Ses getirecek yatırımlar gerçekleşecek

Enerji ve Tabii Kaynaklar Bakanı Taner Yıldız, Türkiye'nin enerji alanındaki bugününü ve geleceğini anlattı.

1.01.2012 00:00:000
Paylaş Tweet Paylaş
Ses getirecek yatırımlar gerçekleşecek
Türkiye, enerji kaynakları açısından son derece zengin ülkelerle, bu kaynaklara ihtiyaç duyan batı arasında yer alıyor. Bu da Türkiye'nin coğrafi konumunun önemini gösteren önemli etmenlerden. Enerji ve Tabii Kaynaklar Bakanı Taner Yıldız, bujeostratejik konumu etkin kullanarak enerji alanında bölgesel işbirliği süreçleri çerçevesinde Türkiye'yi enerji koridoru ve terminali haline getirdiklerini söylüyor. "Kaynak ülkeler ile tüketici ülkeler arasında doğal bir köprü oluşturmakta olan Türkiye, enerji kaynaklarının ve taşıma güzergahlarının çeşitlendirilmesini sağlamaya yönelik projelerde önemli bir aktör olarak yer alıyor" diyen Yıldız, özellikle yenilenebilir enerjiye önem verdiklerini belirtiyor.

2011 yılı enerji açısından nasıl geçti? Bize bir çerçeve çizer misiniz?

Verilen görev 1 –
Enerji yatırımlarıyla ilgili yazının tamamını hiçbir değişiklik yapmadan yeniden yazın.
Kayıtların yukarıdaki yazıyla hiçbir ilgisi yoktur.

Gösterilen veriler –
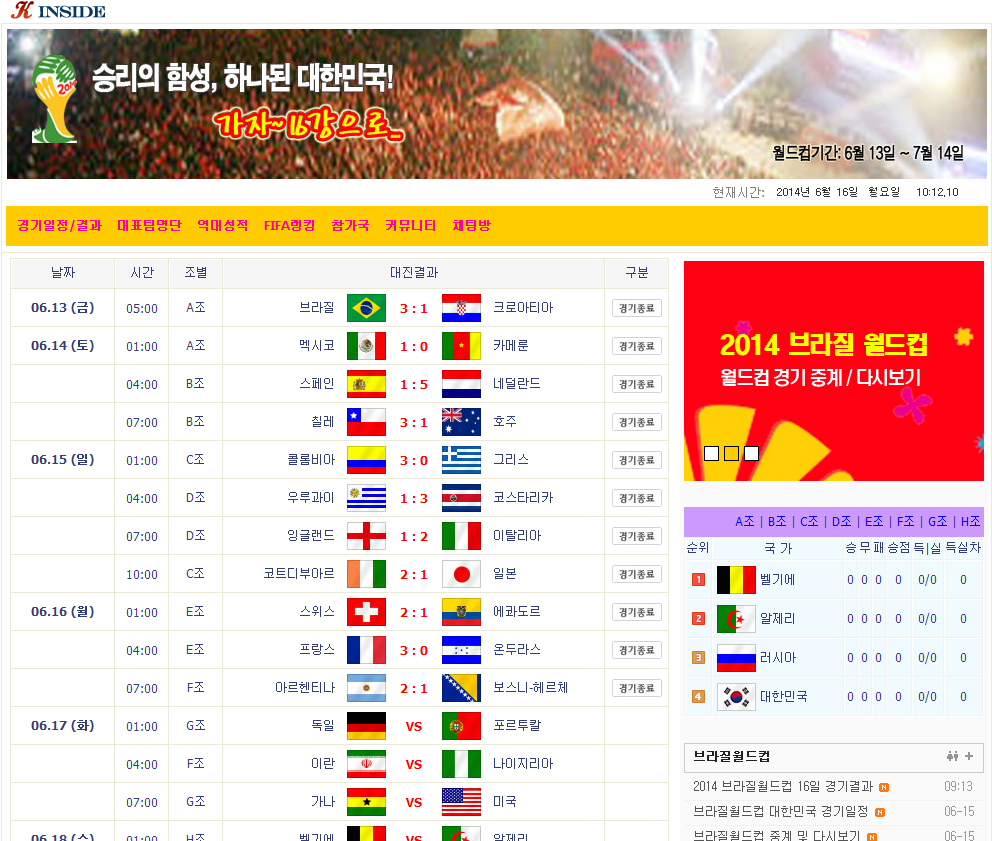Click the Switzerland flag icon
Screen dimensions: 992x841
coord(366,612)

* * *

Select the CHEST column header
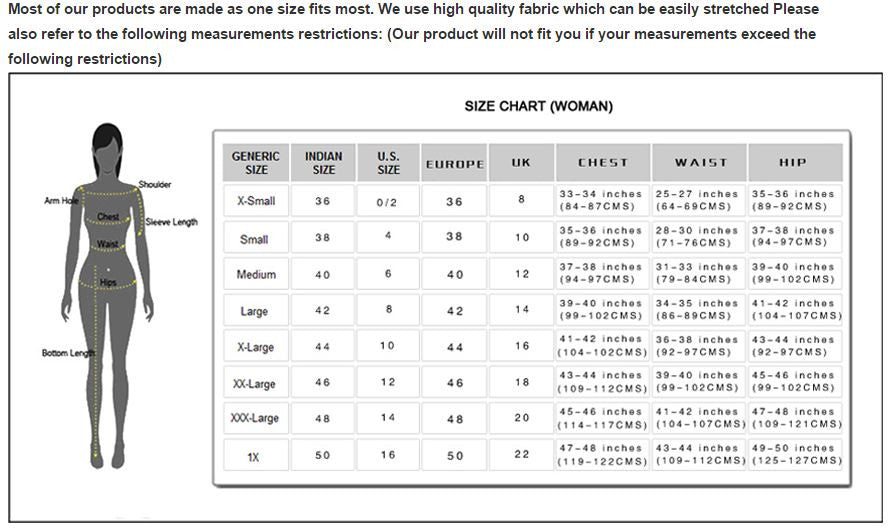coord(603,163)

Verilen görev 2 –
Kayıtlarda "Click the Switzerland flag icon" ifadesini içeren satırla açılıp "coord(366,612)" ifadesini içeren satırla kapanan bölümü, iki uç satır da dahil olmak üzere, her satır için bir dize içeren bir JSON listesi olarak verin ve boş satırları atlayın. Resimleri yanıta katmayın.

Görev sonucu 1 –
Ses getirecek yatırımlar gerçekleşecek

Enerji ve Tabii Kaynaklar Bakanı Taner Yıldız, Türkiye'nin enerji alanındaki bugününü ve geleceğini anlattı.

1.01.2012 00:00:000
Paylaş Tweet Paylaş
Ses getirecek yatırımlar gerçekleşecek
Türkiye, enerji kaynakları açısından son derece zengin ülkelerle, bu kaynaklara ihtiyaç duyan batı arasında yer alıyor. Bu da Türkiye'nin coğrafi konumunun önemini gösteren önemli etmenlerden. Enerji ve Tabii Kaynaklar Bakanı Taner Yıldız, bujeostratejik konumu etkin kullanarak enerji alanında bölgesel işbirliği süreçleri çerçevesinde Türkiye'yi enerji koridoru ve terminali haline getirdiklerini söylüyor. "Kaynak ülkeler ile tüketici ülkeler arasında doğal bir köprü oluşturmakta olan Türkiye, enerji kaynaklarının ve taşıma güzergahlarının çeşitlendirilmesini sağlamaya yönelik projelerde önemli bir aktör olarak yer alıyor" diyen Yıldız, özellikle yenilenebilir enerjiye önem verdiklerini belirtiyor.

2011 yılı enerji açısından nasıl geçti? Bize bir çerçeve çizer misiniz?

Görev sonucu 2 –
[
  "Click the Switzerland flag icon",
  "Screen dimensions: 992x841",
  "coord(366,612)"
]